- Assignment A
Copy word for word the part of the Omnipod post from "So apparently, a" up to and including "my second omnipod.".
- Assignment B
Write the next part of the post about wearing Spanx over an Omnipod, starting right after its last sentence.

---------- Text

Wardrobe Malfunction - Bod vs. Pod

So apparently, a pair of Spanx hosiery actually messed up my health for the second time in my life. (The first time was my wedding and the hose rubbed at an infusion set and caused a staph infection to flare up.) THIS time was wearing the Spanx with my second omnipod.

I started the Omnipod on Wednesday. I feel like I kind of jumped into the driver’s seat while the gas pedal was down, but I think that’s just where I am in life this month anyway. (Normally, I’d have read the user guide from cover to cover by now.) My first three days went by beautifully on it. The PDM and pods were more discreet than I thought, the beeps weren’t aggressively audible, my sugars were excellent, etc. My first site change this morning went perfectly and I thought, okay, I’ve got this. I put the pod just above my waistline on my lower back because I knew I was wearing a very tight formal gown this evening for an awards banquet (high school choir banquet - I work for a h.s.) and wanted it out of sight there.

Then came the Spanx (for those of you who don’t know, they are the most fabulous piece of hosiery a woman can buy - seamless and invisible beneath your clothing). When I first put the hose on, which went farther above my waistline that I remembered, I thought, hmm, these seem a little too snug over the pod. Will I rub it the wrong way? Maybe I should roll the waistline of them down further. No, rolling it makes it really visible through the dress. Okay, I’ll hike the waist as high as it will go. That ought to work. I come out looking stunning in the smallest formal I’ve ever worn (down 3 dress sizes thanks to Weight Watchers) and we leave for the banquet. Sugar = 111. Not bad.

--------------------
---------- Given records

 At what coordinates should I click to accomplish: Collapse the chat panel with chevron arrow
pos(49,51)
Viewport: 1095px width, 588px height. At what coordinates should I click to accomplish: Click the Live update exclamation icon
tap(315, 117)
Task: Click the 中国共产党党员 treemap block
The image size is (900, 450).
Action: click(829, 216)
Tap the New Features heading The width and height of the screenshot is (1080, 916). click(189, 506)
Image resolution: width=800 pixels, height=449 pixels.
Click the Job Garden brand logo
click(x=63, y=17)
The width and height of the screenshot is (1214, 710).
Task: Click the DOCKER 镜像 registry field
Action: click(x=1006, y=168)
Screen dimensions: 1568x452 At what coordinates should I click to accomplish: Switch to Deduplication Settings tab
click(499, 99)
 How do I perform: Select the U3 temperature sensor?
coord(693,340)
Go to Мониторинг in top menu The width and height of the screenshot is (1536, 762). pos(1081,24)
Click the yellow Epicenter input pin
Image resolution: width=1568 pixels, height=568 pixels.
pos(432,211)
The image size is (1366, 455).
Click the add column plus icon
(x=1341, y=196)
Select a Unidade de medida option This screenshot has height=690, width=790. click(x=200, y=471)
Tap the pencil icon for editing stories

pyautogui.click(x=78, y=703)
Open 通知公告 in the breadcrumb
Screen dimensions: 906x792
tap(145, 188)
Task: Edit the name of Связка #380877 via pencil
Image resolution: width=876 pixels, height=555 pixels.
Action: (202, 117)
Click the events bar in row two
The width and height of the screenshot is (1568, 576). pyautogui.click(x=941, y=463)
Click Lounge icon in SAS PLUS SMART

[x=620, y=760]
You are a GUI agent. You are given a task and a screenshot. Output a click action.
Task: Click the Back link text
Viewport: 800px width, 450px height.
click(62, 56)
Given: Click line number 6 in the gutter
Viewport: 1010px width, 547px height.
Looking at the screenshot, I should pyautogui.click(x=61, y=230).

--------------------

- Answer box A
So apparently, a pair of Spanx hosiery actually messed up my health for the second time in my life. (The first time was my wedding and the hose rubbed at an infusion set and caused a staph infection to flare up.) THIS time was wearing the Spanx with my second omnipod.

- Answer box B
Once there, I start a crazy big partially extended bolus to cover all the eating. I eat salad, potatoes, chicken, veggies, rolls, AND a tiny sliver of strawberry shortcake. I’m doing it up big. It’s splurge night. Sugar is 146 before we go through the buffet line. Hmm, a little extra bolus there and I should be fine. I eat all the carby things last, just to be on the safe side of splurge.

An hour later, I’m in the 240s. Did I do the bolus wrong? Should I have anticipated needing a high temp basal? Maybe my adrenaline is up from all the excitement. Did they serve me sweet tea maybe and I didn’t notice? Feel the pod on my back. Seems okay. Wait 30min. Maybe the insulin will kick in. Check again. 346. Expletive Sick. Run a pump diagnostic and all seems well. But ugh. Nausea. Ketones. I give Kevin a look at the table and we slip out. I explain nothing to my bosses or their dates with whom I’ve been chatting. We just disappear.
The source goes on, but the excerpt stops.